─── Information supplied

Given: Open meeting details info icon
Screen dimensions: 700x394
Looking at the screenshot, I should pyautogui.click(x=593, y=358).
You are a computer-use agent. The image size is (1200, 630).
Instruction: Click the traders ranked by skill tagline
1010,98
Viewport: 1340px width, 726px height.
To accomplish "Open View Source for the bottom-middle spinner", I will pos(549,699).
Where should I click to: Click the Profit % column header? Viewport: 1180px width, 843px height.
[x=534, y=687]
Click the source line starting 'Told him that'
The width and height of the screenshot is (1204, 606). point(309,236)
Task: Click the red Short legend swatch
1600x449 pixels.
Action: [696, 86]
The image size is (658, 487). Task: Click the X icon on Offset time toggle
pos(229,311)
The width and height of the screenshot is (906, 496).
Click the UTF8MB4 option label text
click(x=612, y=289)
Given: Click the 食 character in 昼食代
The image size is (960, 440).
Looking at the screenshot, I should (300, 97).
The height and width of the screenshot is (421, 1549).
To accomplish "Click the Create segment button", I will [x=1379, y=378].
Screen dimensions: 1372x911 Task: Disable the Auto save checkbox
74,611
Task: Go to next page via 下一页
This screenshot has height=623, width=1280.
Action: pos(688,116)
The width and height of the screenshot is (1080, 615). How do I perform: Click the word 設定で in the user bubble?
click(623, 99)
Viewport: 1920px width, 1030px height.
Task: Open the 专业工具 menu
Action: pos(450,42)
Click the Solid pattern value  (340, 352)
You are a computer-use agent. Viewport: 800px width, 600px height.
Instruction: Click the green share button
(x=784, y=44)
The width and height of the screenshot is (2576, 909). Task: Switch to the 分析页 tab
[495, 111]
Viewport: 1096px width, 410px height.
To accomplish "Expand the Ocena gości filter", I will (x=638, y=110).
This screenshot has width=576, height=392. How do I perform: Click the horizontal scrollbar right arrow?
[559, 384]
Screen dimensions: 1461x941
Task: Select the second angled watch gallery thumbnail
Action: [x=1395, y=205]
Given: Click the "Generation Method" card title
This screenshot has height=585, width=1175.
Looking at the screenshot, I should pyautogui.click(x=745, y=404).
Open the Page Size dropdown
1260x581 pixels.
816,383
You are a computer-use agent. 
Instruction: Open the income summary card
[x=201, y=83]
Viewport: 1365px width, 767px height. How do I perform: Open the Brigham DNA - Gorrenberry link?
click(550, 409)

──────

> **Try it**: Whenever the word "will" shows up in a line of the entries above, copy that line.

> **Output for this exercise**:
To accomplish "Open View Source for the bottom-middle spinner", I will pos(549,699).
To accomplish "Click the Create segment button", I will [x=1379, y=378].
To accomplish "Expand the Ocena gości filter", I will (x=638, y=110).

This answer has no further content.